The 2N Pharma environment and working relationships makes it really easy to get involved with coming up with ideas and testing them. I enjoy working in collaboration with John and the team, and find our conversations stimulating. I appreciate having responsibility and being able to have the kind of deep impact that comes from being in a small group.
“The brain’s complexity is to me a thing of beauty and my eyes were opened to something i knew i had to get more deeply into.”
What’s your career focus right now?
In one month from now I will start my residency at the Aalborg hospital emergency department, which is enabling me to bring this cutting-edge science into a practical frontline working environment and enabling us to seek out areas of cross fertilisation of ideas revealed from a variety of real-world scenarios.
I chose to come here as I can have an impact for both the hospital and 2N Pharma at the same time. I get day-to-day contact with the researchers and so feel very connected to all parties. For me it’s the perfect job, a combination of patient interaction and research.
An average day during my PhD had a good deal of variety and I got to be very hands on. I handled emails in morning, and then got into the lab for animal studies and data analysis. My afternoons were for teaching, a key part of the job, helping inform and hopefully inspiring the next generation of life science innovators.
Please tell me more about the teaching.
I get to take the multi-systemic approach into the classroom, helping students view challenges from diverse perspectives. I feel this holds great potential as medicine becomes specialized and personalised to individuals, much more targeted and effective. Modern technology makes it much easier to find information, share and collaborate through different platforms, having all the knowledge at your fingertips.

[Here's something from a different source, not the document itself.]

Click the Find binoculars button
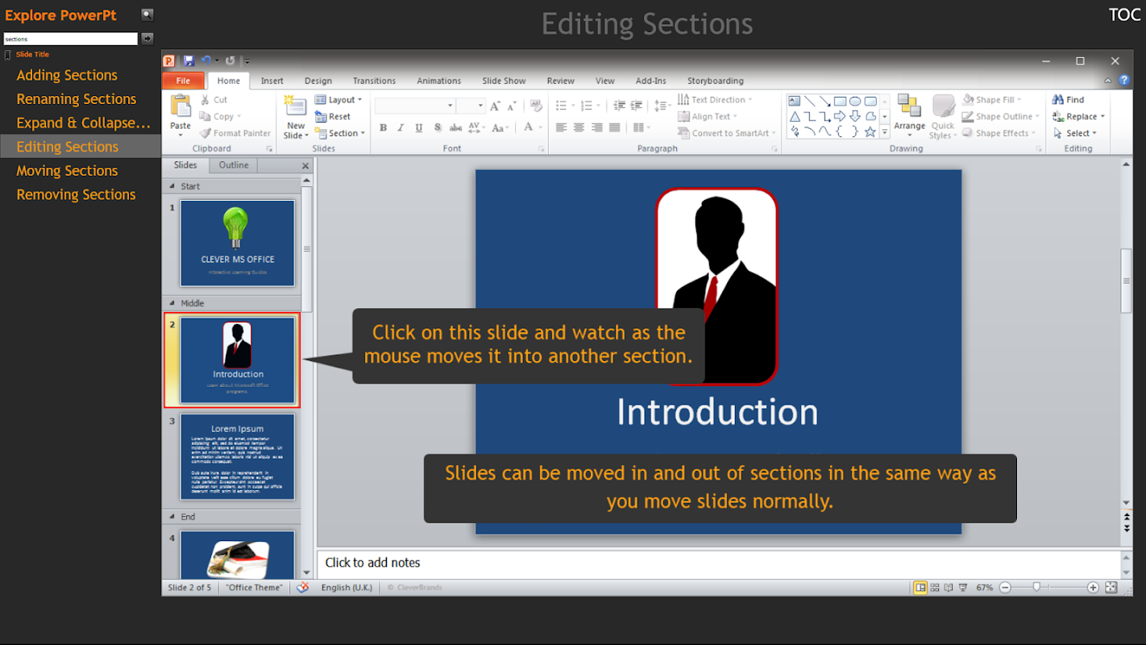Viewport: 1146px width, 645px height. 1068,100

Lots of students want to do projects with 2N Pharma, to be a contributor to this important work. From our point of view we’re keen to support and nurture that interest. Many graduates can follow Anne and my route into work and the university partnership can be a steady source of new talent and new perspectives for 2N.
I’ve been teaching medical students on how to test cancer patients and one inspired student joined the team doing a full research year. He’s now back in clinical studies, both learning and contributing at once. It’s a great opportunity to recruit from a pool of talented and motivated people right on the doorstep!
How do you foresee this influencing your future career?
I see my past and future as being very connected. Through luck and providence I got to work in ground-breaking areas as I studied and have found ways to continue focusing on this ever since. It’s all one career to me, morphing by small degrees in something that feels organic.
Going forward my main objective is to continue to be a consultant / advisor to both 2NPharma and the hospital, helping the development of the drug progress from animal models to the clinical testing stage in conjunction together.
I aim to undertake my residency for at least a year, and then longer term explore more of a mix of neurology and psychiatry and feel that longer term my future could also result in more work in biopharma.
And what do you like to do when you’re not working?
I enjoy the company of my girlfriend and daughter, together with our friends and perhaps a glass of wine and some music for general relaxation. I like books, especially getting stuck into a biography or two. I’m currently reading all about Barack Obama in his new biography. It seems between work and play I’ve just replaced one kind of papers with another!
Thank you Michael, and good luck with your residency!